== Segment start ==

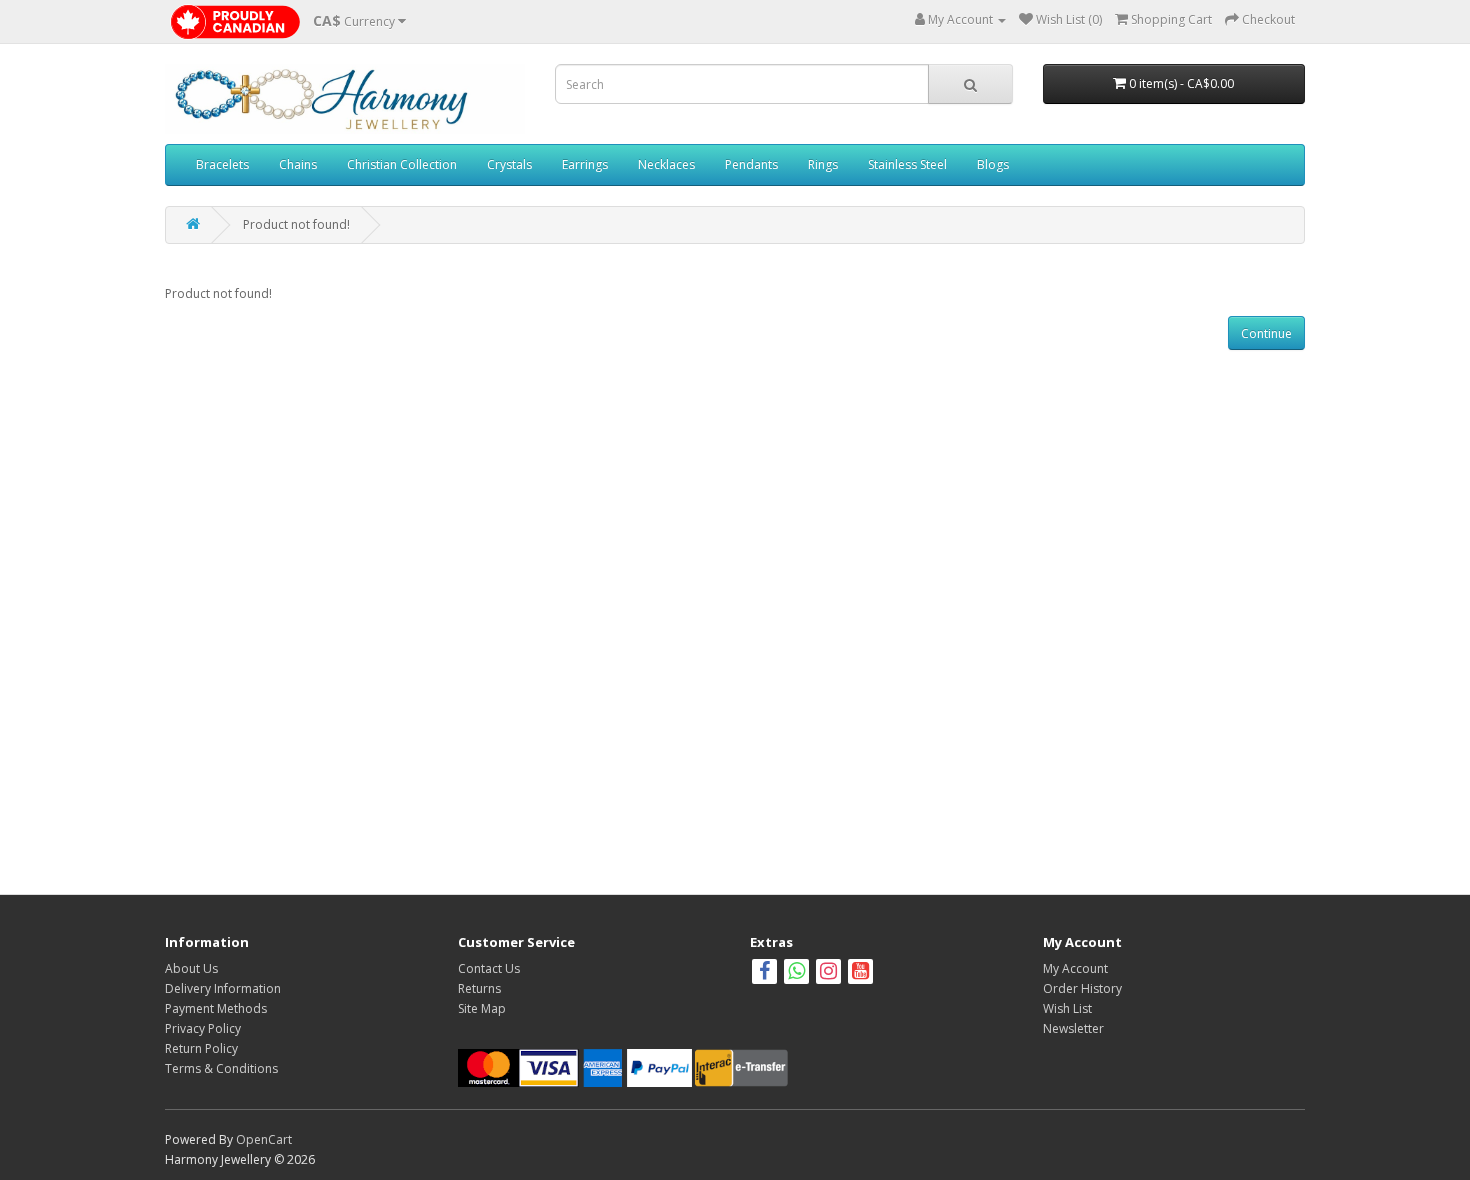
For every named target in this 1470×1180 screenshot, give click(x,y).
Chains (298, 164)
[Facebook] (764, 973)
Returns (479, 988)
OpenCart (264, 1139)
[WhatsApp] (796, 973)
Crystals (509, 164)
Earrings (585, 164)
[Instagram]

== Segment end ==

• WHAT IS REQUIRED: The output consists solely of the lines from the line that contains "[Facebook] (764, 973)" through the final line of the data.

• EXERCISE OUTPUT:
[Facebook] (764, 973)
Returns (479, 988)
OpenCart (264, 1139)
[WhatsApp] (796, 973)
Crystals (509, 164)
Earrings (585, 164)
[Instagram]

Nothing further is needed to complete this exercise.